# BRIEF:
Format the entries below as a JSON list of strings, one string per line and no blank lines. Include only the part that opens with the line containing "The image size" and closes with the line containing "Action: click(x=114, y=3)", with both of those lines included.
#### TASK INPUT ####
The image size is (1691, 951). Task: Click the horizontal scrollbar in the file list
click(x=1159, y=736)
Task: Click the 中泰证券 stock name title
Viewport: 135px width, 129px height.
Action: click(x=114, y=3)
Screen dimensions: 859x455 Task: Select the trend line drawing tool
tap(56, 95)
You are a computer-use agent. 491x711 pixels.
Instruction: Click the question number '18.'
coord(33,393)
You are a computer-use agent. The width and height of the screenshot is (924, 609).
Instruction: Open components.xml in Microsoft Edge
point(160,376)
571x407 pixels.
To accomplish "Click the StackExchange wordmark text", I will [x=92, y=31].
####
#### TASK INPUT ####
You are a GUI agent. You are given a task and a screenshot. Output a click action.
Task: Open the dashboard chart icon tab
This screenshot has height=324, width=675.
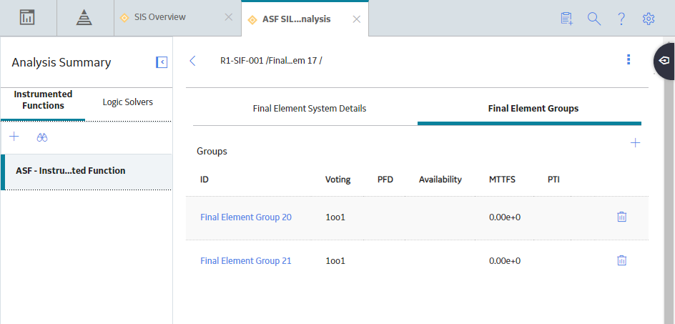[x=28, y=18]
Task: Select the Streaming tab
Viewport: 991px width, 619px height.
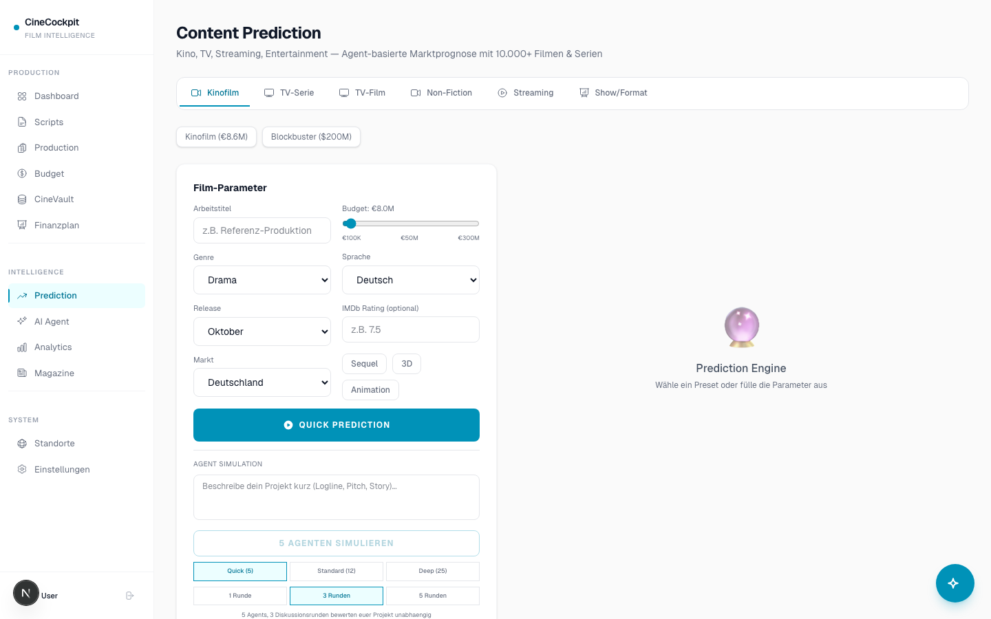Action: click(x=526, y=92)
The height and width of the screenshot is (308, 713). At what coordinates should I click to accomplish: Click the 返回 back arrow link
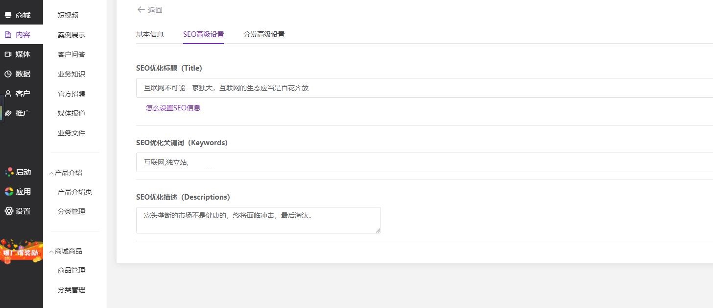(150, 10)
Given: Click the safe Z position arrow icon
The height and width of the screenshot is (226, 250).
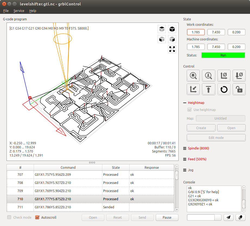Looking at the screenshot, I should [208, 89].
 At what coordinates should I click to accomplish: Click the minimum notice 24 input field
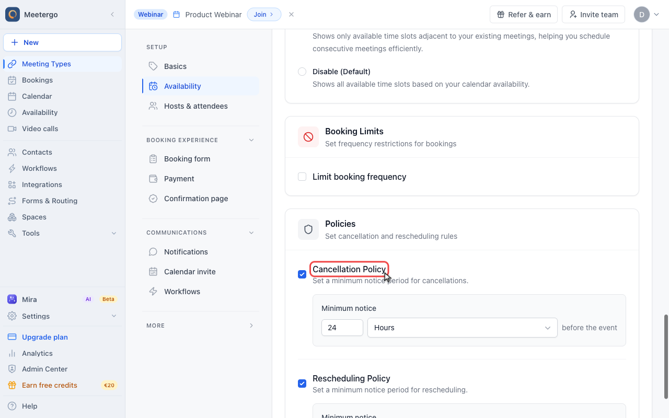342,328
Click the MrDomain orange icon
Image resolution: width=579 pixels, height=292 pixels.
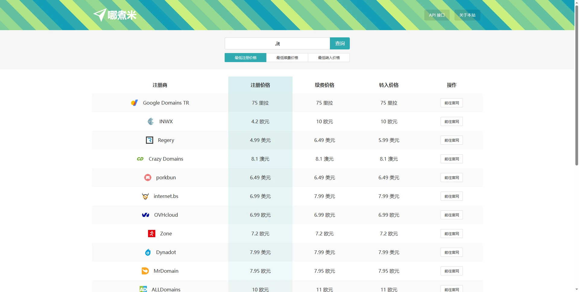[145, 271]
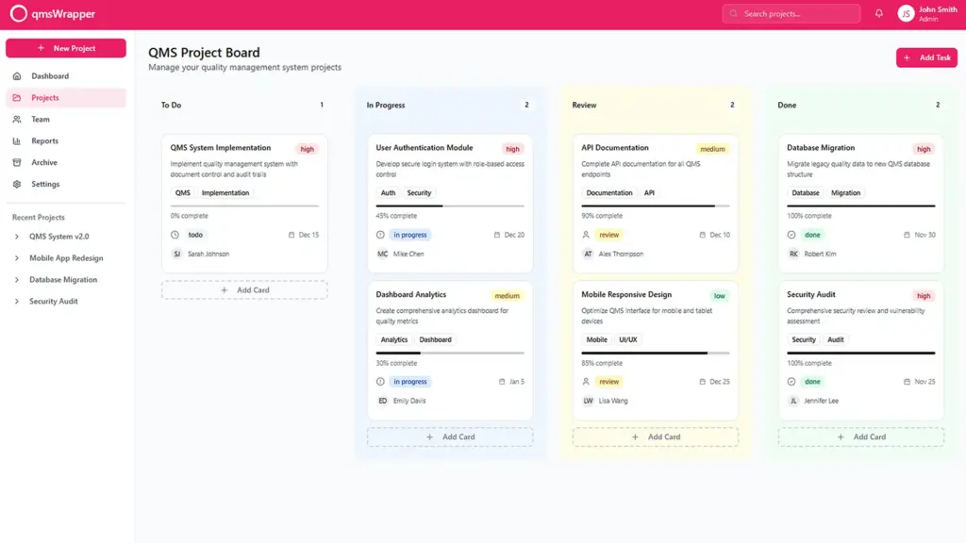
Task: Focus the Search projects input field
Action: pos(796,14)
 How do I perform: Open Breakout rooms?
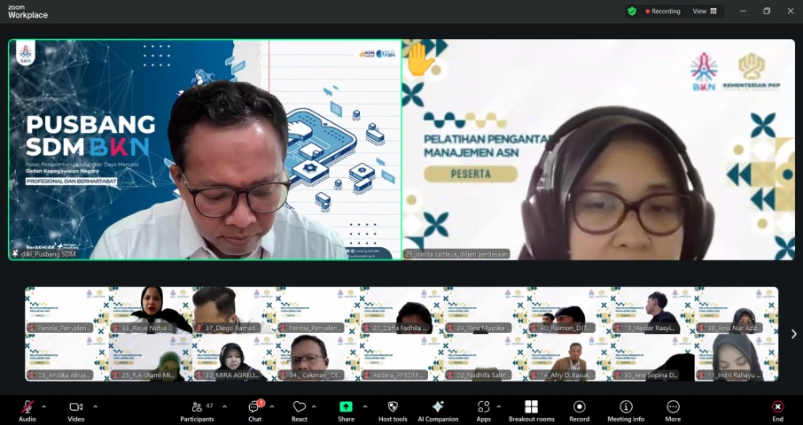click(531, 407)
####
# ANSWER TO THE PROBLEM:
[
  "The image size is (1691, 951). Task: Click the horizontal scrollbar in the file list",
  "click(x=1159, y=736)",
  "Task: Click the 中泰证券 stock name title",
  "Viewport: 135px width, 129px height.",
  "Action: click(x=114, y=3)"
]